# DIY: MKIV Sunroof Drain Cleaning/Reparing



## Standbackimapro (Mar 8, 2010)

Well I a few weeks ago i was having water Leaking and soaking my Passanger front and rear Floor, Pretty Badly, I searched on here and couldnt really find anything In depth besides a post showing where the drains were and how to clean the rear ones.

So. I got mine all fixed and heres what i did ( I couldnt get pics today because of rain)

Things needed: 
Small hose clamp
Phillips head Screwdriver
flat head screwdriver

First To check the Drains;
Open sun roof and front doors, Look in the door jam and youll see a rubber drain right above where the door wiring boot is
Look in the corners of the sunroof and youll see 2 holes on the driver and passanger side. These holes lead to the drains in the door jams.
So Get a cup of water and pour as accuratley as possible into one of the drains. You should see Water steadily flowing out of the drain at the door. If not you know its clogged , and if your wondering how it got to your carpet when its clogged, it builds up in the sunroof track area and over flows to the headliner and flows down to the carpet from trim pieces
Next I got an air line from my compressor and blew air into tthe drain in the sunroof to see if i could flush out some particles and debris. and tried pouring water down it again. still no dice

So then i got the inside of a bicycle brake cable and stuck it down the drain, I could see chunks of dirt comming out of the drain in the door.
so once again i poured some more water down to clean out the remaining and it flowed out very nicley.
Now, the driver side, i poured water down, and it was leaking right out of from the A pillar leading me to believe the hose was damaged or disconnected.
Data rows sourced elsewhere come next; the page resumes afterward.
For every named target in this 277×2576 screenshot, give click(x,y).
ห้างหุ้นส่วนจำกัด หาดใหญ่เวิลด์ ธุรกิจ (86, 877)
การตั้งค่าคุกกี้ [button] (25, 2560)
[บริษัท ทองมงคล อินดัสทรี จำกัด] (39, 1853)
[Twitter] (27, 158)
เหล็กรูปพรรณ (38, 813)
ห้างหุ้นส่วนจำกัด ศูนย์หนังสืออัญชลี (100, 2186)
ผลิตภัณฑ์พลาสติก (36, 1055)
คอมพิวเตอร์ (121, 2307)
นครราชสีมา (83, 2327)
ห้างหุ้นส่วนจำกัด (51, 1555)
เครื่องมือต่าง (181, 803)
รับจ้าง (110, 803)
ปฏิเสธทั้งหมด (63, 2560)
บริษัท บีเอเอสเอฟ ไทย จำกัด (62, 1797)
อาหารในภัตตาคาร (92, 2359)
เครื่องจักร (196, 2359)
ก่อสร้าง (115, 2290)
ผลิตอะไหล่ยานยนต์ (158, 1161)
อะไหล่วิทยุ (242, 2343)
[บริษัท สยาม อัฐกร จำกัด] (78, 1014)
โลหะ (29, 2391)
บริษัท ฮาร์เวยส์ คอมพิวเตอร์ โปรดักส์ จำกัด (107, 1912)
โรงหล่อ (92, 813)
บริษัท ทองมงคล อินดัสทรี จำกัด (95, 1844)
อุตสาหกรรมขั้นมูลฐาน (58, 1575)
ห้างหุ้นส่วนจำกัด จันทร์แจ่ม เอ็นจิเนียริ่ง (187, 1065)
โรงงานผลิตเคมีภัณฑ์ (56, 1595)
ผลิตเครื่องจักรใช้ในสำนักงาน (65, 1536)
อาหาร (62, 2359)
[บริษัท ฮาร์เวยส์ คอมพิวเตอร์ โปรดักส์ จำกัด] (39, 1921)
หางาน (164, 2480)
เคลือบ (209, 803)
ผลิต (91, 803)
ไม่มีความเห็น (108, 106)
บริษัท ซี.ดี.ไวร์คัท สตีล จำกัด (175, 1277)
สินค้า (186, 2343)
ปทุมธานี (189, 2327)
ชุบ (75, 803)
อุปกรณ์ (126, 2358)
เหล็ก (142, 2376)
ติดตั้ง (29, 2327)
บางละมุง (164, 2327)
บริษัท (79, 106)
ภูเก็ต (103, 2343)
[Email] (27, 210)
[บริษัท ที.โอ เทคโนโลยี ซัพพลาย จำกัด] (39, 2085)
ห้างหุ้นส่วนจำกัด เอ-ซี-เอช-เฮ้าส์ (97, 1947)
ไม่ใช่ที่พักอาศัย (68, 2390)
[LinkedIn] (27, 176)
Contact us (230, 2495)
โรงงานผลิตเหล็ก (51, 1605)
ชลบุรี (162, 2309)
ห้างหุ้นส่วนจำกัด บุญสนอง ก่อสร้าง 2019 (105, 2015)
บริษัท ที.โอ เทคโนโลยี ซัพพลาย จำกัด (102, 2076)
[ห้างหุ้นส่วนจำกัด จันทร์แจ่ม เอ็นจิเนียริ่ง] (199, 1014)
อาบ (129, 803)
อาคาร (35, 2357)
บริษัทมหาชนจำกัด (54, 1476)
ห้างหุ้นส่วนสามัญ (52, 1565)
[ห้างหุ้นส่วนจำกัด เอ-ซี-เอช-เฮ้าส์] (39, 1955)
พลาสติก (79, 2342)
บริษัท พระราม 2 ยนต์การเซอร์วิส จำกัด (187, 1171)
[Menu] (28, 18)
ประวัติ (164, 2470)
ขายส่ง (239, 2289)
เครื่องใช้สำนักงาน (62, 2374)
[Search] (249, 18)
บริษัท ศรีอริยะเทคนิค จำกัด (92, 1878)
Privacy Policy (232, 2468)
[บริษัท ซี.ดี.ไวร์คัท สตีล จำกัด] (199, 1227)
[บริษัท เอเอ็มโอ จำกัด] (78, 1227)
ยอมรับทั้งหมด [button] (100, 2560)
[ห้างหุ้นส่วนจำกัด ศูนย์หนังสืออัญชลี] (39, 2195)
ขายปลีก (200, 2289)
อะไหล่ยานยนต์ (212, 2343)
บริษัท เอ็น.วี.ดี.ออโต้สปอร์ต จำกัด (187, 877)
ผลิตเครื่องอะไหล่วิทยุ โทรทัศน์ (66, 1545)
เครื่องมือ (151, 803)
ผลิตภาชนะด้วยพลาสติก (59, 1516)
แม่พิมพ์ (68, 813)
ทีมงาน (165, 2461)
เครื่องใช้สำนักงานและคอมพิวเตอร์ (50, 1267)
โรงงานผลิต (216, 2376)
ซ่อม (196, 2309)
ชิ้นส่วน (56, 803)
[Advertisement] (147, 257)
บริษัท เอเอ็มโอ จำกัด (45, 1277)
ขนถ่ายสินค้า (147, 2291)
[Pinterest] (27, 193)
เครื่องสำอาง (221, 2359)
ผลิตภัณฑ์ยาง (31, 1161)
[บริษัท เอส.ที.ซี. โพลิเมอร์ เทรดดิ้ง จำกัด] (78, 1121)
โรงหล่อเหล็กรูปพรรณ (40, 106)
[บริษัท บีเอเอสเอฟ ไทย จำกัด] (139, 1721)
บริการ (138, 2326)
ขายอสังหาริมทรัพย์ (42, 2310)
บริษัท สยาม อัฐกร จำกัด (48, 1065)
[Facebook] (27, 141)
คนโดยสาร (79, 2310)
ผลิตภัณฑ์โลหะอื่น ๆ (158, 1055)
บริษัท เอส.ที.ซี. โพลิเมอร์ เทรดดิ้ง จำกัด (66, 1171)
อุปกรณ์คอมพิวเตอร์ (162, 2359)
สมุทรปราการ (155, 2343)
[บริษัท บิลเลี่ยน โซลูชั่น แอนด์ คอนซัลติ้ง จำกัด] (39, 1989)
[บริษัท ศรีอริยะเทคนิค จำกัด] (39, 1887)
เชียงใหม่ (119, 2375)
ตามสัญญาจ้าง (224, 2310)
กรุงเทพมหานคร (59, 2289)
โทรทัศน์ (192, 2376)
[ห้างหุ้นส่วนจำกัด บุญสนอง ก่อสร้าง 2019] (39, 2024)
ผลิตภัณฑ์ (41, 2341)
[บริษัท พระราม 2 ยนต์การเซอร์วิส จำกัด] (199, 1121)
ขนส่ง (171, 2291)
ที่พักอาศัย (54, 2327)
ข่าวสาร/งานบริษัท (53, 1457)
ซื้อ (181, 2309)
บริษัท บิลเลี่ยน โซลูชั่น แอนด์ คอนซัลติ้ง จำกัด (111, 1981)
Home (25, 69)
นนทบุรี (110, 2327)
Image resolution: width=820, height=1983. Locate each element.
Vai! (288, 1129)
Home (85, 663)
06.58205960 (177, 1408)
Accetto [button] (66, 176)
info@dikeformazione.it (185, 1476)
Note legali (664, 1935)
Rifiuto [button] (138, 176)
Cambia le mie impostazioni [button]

So What you wanna do is Take off the A Pillar trim ( just pull straight out, or pull it back a little and stick a flat head behind it and pop the clips out of the A pillar)
Next take off the Pull handles front and rear ( Via 2 Phillips head screwes, Take off the Sunvisor and the entry lights ( entry lights just pop out)

Essentialy you just want to remove the things in the way so you can pull down the head liner a little.
So after i removed all that i pulled down the headliner enough so i could see and access the sunroof drain tube, the tube connects to the drain and runs down the A pillar and out of the door..
i poured some more water down and saw where the hose meets the drain on the sunroof was leaking, So i got my hose clamp and put it on the hose and tried the water again. No more leak!

Now for the rears you cant see the drains in the back because the sunroof blocks them, so the best way to pour water down them is to jack up the front of the car so when you pour the water down them it flows to the back,
The rear drains come out under the car in each corner near the bumper, i tried pinching the dirt out of them but there must have been alot, so i just cut a little off, i then stuck my cable up there and dirt was just falling out as i went through.
then after youve done a good cleaning job try the water again, you want to make it flow clearley


----------



## rubio91 (Mar 6, 2012)

I have a mk2 jetta... I read in my Bentley manual that I have to remove the bumpers to gain access to them...do you know if that is true?!?


----------